Abstract

ABSTRACTTo increase soybean [Glycine max (L.) Merr.] productivity, it will be necessary to improve yields in water‐deficit regions. Genotype PI 471938, which exhibits a slow‐wilting phenotype under water‐deficit conditions, has proven to be a good genetic resource in developing drought‐resistant progeny even though the physiological basis for this advantage is not known.
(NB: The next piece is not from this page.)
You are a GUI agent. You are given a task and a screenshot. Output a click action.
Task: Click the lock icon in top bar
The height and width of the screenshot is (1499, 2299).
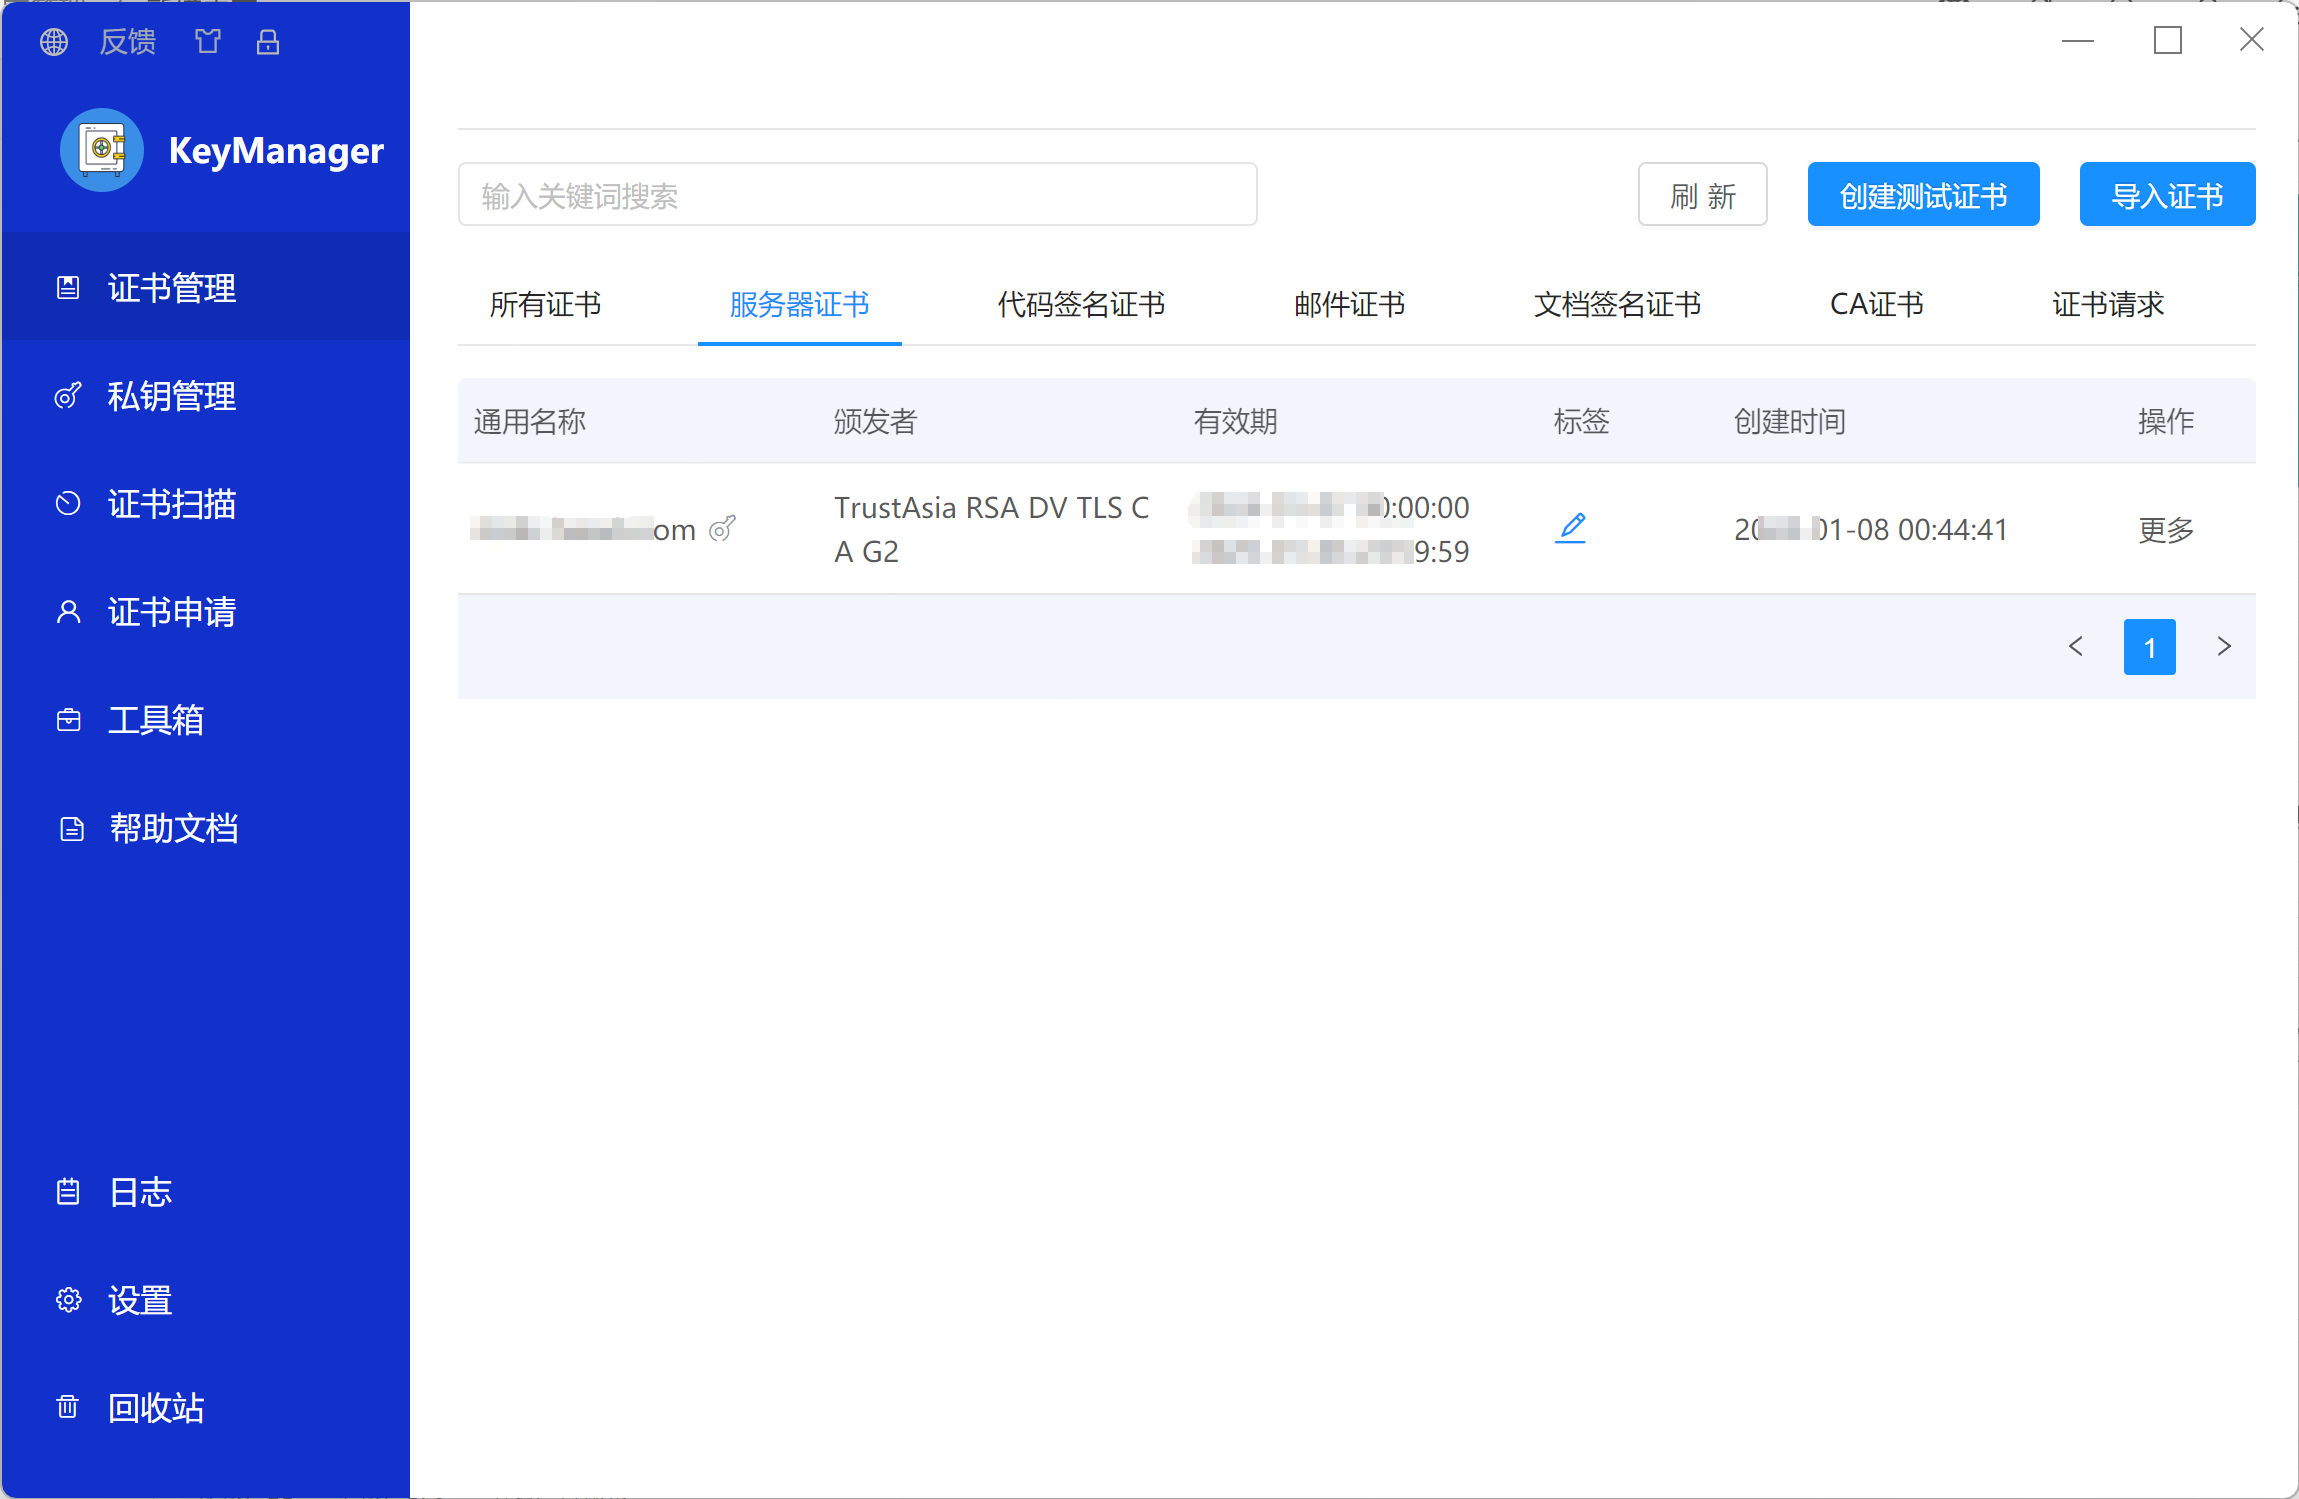268,42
The objective of this study was to investigate the involvement of four water‐saving, physiological mechanisms as candidates contributing to drought tolerance of PI 471938. (i) In response to soil drying, the soil water content at which leaf gas exchange began to decrease in PI 471938 was not different from the other tested genotypes. (ii) Measurement of leaf photosynthetic capacity failed to show that PI 471938 had a high capacity allowing high CO2 assimilations even with partial stomata closure. (iii) Plant Introduction 471938 failed to exhibit a limited transpiration rate with increasing vapor pressure deficit (VPD), which would have allowed this genotype to conserve soil water during midday periods of high VPD. (iv) Finally, PI 471938 did not show an ability to maintain high leaf water potential (ΨLeaf) when VPD was increasing. In fact, there was a dramatic decrease in ΨLeaf with increasing VPD, which usually implies a decrease in leaf turgor pressure. Overall this study resulted in the rejection of four major hypotheses to explain the slow‐wilting phenotype exhibited by PI 471938, and the basis for its drought resistance remains unknown.